• Document section:
Tag Archives: elections

Redistricting for Dummies: How to End the Gerrymander

 

English: Gerrymander diagram for four sample d...
English: Gerrymander diagram for four sample districts. Created in Adobe Illustrator by Jeremy Kemp. (Photo credit: Wikipedia)

 

Every ten years, based on the latest census data, the states receive new apportionments of seats in the US House of Representatives. The state legislatures begin mapping out revised districts to accommodate changes in population, population distribution, and increases or decreases in the number of seats.

And five years later, some state legislatures (at the moment, Florida, North Carolina and Virginia top the list) are still fighting over how to divide the spoils. Districts are re-drawn to protect powerful incumbents, give each major party at least token representation, and preserve the political power of labor lobbies, racial and ethnic communities, and other special interests. Each redistricting scheme ends up in court with multiple trips back to the drawing board.

This process is called “gerrymandering,” after Massachusetts governor Elbridge Gerry, who in 1812 signed a state senate redistricting map in which one district resembled a salamander.

It’s an ugly process. Everybody claims to hate it. But nobody seems interested in ending it, though it would be simple to do so.

Judge Robert Bork, later a failed nominee to the US Supreme Court, was once tasked with submitting a redistricting plan. He suggested starting in one corner of the state and drawing roughly square districts by population, without regard to special interest factors. His suggestion wasn’t accepted. But it would be easy to implement. Just plug the map and census data into a computer program and voila — uniform districts, fairly drawn.

Even better, why not transition to “at-large” elections for all US Representatives?

The district concept was implemented before the invention of the telegraph, at a time when most Americans got their news from a local paper and never strayed more than 50 miles from their birthplaces. Local elections made sense then. Today we cross the continent in hours and read worldwide news seconds after it happens (or watch it AS it happens).

• Questions on the material:
1. Name every US state mentioned in the redistricting article.
2. Extract the passage of the redistricting article that starts at "This process is" and runs up to and including "districts, fairly drawn.", copying it word for word.

• Stored data:
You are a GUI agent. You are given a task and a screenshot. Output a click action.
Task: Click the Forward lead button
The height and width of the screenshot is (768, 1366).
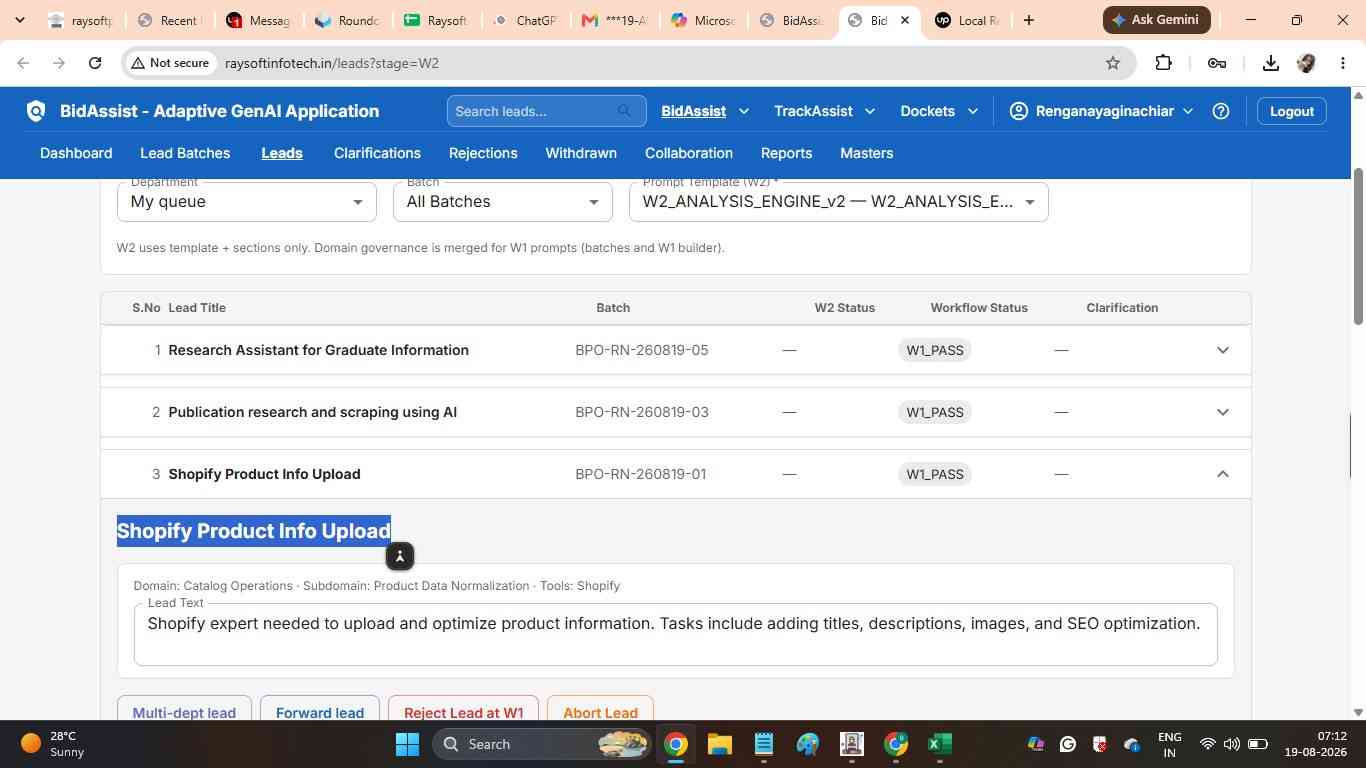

• Answers for each item:
1. Florida, North Carolina, Virginia, Massachusetts

2.
This process is called “gerrymandering,” after Massachusetts governor Elbridge Gerry, who in 1812 signed a state senate redistricting map in which one district resembled a salamander.

It’s an ugly process. Everybody claims to hate it. But nobody seems interested in ending it, though it would be simple to do so.

Judge Robert Bork, later a failed nominee to the US Supreme Court, was once tasked with submitting a redistricting plan. He suggested starting in one corner of the state and drawing roughly square districts by population, without regard to special interest factors. His suggestion wasn’t accepted. But it would be easy to implement. Just plug the map and census data into a computer program and voila — uniform districts, fairly drawn.